Herr M., uns geht es im Kern um die Frage, warum ukrainische Flüchtlinge an Schulen und im Arbeitswesen leichter an Integrationsmöglichkeiten gelangen und finanzielle Hilfen bekommen, sowie auch für eine Arbeitserlaubnis weniger Hürden als vorher bestehen, wenn doch auch alle anderen Flüchtlinge/Flüchtlingskinder aufgrund von Krieg hier sind. Wenn Sie die Beschulung in Bremen betrachten, fallen dort bereits z.B. Separierungen ins Auge.
Was ist Ihr Konzept bzw. das Ihrer Partei, einen gerechten Umgang und gleiche Behandlung zu ermöglichen für alle Flüchtlingskinder?
Die oben erwähnte EU-Massenzustrom-Richtlinie hat Deutschland durch § 24 Aufenthaltsgesetz in deutsches Recht umgesetzt. Geflüchtete aus der Ukraine können so unbürokratisch ohne Einzelfallprüfung einen humanitären Aufenthaltstitel erhalten. Damit ist der Zugang zum deutschen Arbeitsmarkt für Ukraine-Flüchtlinge grundsätzlich uneingeschränkt möglich. Darauf zielte auch die Entscheidung von Bund und Ländern ab, den Geflüchteten ab dem 1. Juni 2022 Hartz-IV-Leistungen zuzugestehen und sie von den Jobcentern betreuen zu lassen.

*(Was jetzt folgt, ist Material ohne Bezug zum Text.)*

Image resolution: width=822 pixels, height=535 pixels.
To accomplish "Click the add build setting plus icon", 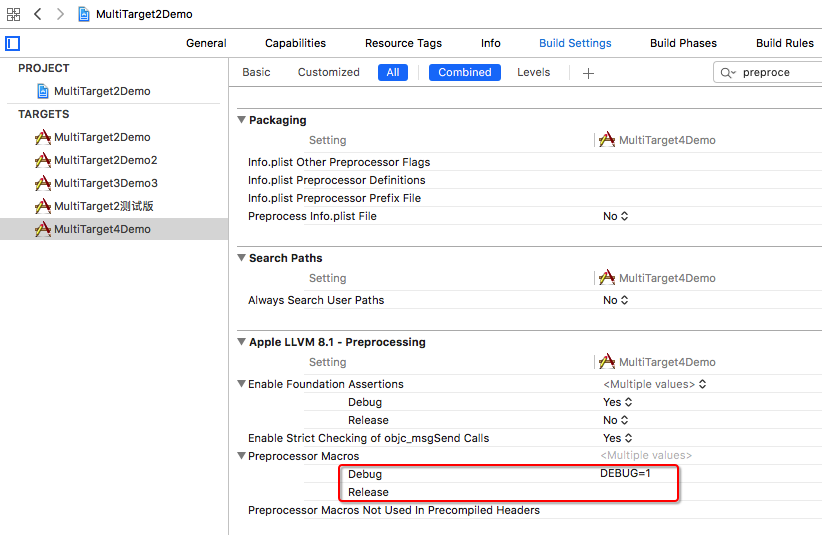I will (x=588, y=73).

In Deutschland gibt es inzwischen mehrere Willkommensklassen für geflüchtete Kinder und Jugendliche. So auch seit April 2022 z.B. die Willkommensklasse für rund 60 geflüchtete Kinder in der „Ohlendorfer Schule“ in Bremen. In dieser Krisensituation, wo viele Tausende junge Geflüchtete schulisch untergebracht werden müssen, sind sie ein zeitlich begrenztes, notwendiges Angebot. Insgesamt aber sollten alle geflüchteten Kinder und Jugendlichen in die Regelschulen integriert werden. Das fördert ihre Sprachkompetenz und hilft bei der Integration. Allerdings verändern Flüchtlingskinder auch die Schulen, Lehrer sind darauf oft nicht vorbereitet. Im Falle der ukrainischen SchülerInnen ist der kulturelle Unterschied nicht so gravierend, bei Kindern aus anderen Ländern ist die gefühlte Distanz viel größer. Hier gibt es rassistische Erfahrungen für Geflüchtete und LehrerInnen, Traumatisierung durch Kriegserlebnisse muss professionell aufgearbeitet werden. Dafür muss das Lehrpersonal psychologisch besonders geschult werden, mehr LehrerInnen auch ausländischer Herkunft können ein Bindeglied sein. Ukrainische LehrerInnen sind dafür ein gutes Beispiel.